IZA DP No. 932: Guns, Drugs and Juvenile Crime: Evidence from a Panel of Siblings and Twins
published in: Journal of Law and Economics, 2006, 49(2), 507-532
Using a nationally-representative panel data set of U.S. high school students (AddHealth data) that contains a relatively large sample of siblings and twins, the paper investigates the impacts of gun availability at home and individual drug use on robbery, burglary, theft and damaging property for juveniles. Using a variety of fixed-effects models that exploit variations over time and between siblings and twins, the results show that gun availability at home increases the propensity to commit crime by about two percentage points for juveniles but has no impact on damaging property.
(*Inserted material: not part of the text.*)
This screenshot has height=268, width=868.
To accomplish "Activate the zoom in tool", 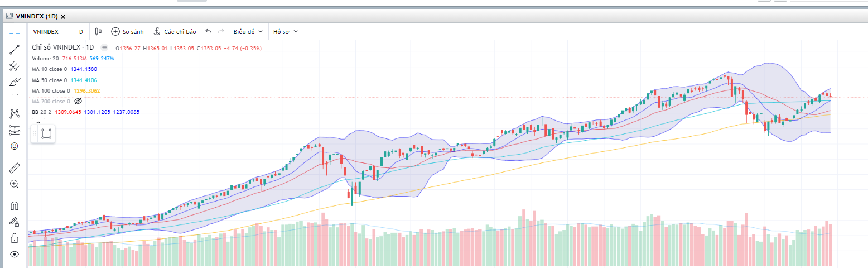I will pyautogui.click(x=15, y=184).

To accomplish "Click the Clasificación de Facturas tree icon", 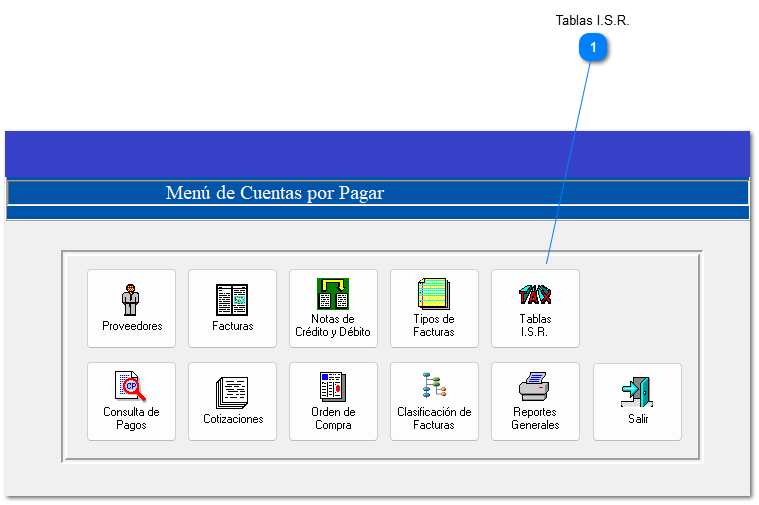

The results indicate that it is unlikely that gun availability is merely a measure of the unobserved home environment because gun availability does not influence other risky or bad behaviors of juveniles such as smoking, drinking and fighting, being expelled from school, lying, and having sex. No support is found for the hypothesis that gun availability decreases the propensity for being victimized. In fact, the results show that having access to guns increases the probability of being cut or stabbed by someone and of someone pulling a knife or gun on the juvenile. Estimates obtained from models that exploit variations over time and between siblings and twins indicate that drug use has a significant impact on the propensity to commit crime. We find that the median impact of cocaine use on the propensity to commit various types of crimes is 11 percentage points. The impact of using inhalants or other drugs is an increase in the propensity to commit crime by 7 and 6 percentage points, respectively.